Resilience, collaboration, and equity have been vital to understanding and weathering food system challenges in 2020. These core values are at the heart of an initiative Karen Karp & Partners has been helping to design and facilitate this year to reinforce and restore resilience and equity in New England’s regional food system amid the COVID-19 pandemic.
Back in Fall 2019, prior to the pandemic, KK&P began working with the John Merck Fund to develop a new initiative to advance a more resilient food system across the New England region. As the COVID-19 pandemic began to take hold in March, JMF and KK&P quickly pivoted to re-frame this new initiative as one that would respond to the challenges posed by the pandemic. JMF partnered with The Henry P. Kendall Foundation (HPKF) and partner foundations, The 1772 Foundation, The Sandy River Charitable Foundation, and The Harvard Pilgrim Health Care Foundation to create The New England Food System Resilience Fund (Resilience Fund). The Resilience Fund released its first wave of funding—11 grants totaling $347,000—in late April. This month, JMF and HPKF announced that the initiative had expanded its scope and is transferring the remaining $650,000 in funds to The New England Grassroots Environment Fund (Grassroots Fund). The Grassroots Fund will assume management of the effort and expand its area of focus to include racial equity.
The Grassroots Fund is known for their innovative, participatory funding models and fierce commitment to racial equity and justice. Creating meaningful change means bringing people together and ensuring the process for who receives grants is just. The participatory process uses an open call for application readers and works with a grantmaking committee to make final decisions on resource allocations. It uses self-identified demographic data from participants to bring together groups with diverse lived experiences and builds skills around bias in decision-making, white supremacy culture, and system change.

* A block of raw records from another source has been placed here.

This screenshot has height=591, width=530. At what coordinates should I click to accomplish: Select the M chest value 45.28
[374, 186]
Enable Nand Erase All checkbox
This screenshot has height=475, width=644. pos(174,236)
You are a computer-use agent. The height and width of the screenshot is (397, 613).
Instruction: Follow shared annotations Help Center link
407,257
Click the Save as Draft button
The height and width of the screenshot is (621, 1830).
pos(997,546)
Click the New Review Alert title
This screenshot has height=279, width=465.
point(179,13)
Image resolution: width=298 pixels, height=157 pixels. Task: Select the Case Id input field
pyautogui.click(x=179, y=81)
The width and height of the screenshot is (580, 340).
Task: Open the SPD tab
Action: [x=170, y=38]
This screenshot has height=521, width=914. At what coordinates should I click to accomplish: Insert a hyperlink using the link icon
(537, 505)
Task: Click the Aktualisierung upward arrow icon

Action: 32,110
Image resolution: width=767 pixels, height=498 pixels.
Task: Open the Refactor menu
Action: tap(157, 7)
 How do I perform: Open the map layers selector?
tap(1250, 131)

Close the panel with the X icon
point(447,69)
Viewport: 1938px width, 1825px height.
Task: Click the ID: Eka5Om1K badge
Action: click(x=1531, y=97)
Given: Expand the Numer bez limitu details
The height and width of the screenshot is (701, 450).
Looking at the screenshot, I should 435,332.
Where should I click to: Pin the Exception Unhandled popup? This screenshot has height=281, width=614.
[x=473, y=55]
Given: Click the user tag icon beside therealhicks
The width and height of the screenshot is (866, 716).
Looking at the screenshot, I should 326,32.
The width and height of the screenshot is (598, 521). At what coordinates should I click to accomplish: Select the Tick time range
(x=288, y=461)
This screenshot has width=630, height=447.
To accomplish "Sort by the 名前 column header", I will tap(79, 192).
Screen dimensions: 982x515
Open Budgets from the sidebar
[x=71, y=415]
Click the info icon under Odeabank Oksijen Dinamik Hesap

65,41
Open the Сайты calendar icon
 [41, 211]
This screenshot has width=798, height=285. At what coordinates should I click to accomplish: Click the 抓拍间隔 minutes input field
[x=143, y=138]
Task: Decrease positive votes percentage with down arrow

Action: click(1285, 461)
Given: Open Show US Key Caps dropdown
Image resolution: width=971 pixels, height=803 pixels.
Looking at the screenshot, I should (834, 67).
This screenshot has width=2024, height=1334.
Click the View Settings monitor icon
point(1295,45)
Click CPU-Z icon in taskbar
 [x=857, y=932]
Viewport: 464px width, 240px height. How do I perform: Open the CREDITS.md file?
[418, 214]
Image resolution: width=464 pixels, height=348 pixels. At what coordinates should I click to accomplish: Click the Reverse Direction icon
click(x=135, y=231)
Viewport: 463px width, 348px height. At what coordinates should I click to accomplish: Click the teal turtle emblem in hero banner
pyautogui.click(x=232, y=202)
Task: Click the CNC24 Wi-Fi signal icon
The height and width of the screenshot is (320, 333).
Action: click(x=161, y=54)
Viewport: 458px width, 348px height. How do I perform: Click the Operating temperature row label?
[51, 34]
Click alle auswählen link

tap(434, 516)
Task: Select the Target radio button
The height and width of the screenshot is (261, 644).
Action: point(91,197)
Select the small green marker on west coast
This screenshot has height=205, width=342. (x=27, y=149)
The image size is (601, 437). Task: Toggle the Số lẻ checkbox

KK&P is now working in partnership with the Grassroots Fund to co-create a landscape analysis of New England food systems, which will provide a foundation for the Grassroots Fund’s food system-based funding in the months and years to come. The Grassroots Fund is in the process of hiring a Director of Learning who will play an active role in the development of new programs and pilots as well as in ongoing grant review. The Grassroots Fund anticipates the first round of grantmaking in the spring of 2021; they and their partners hope this initiative can distribute $400,000 annually to support a just, resilient, equitable food system across New England.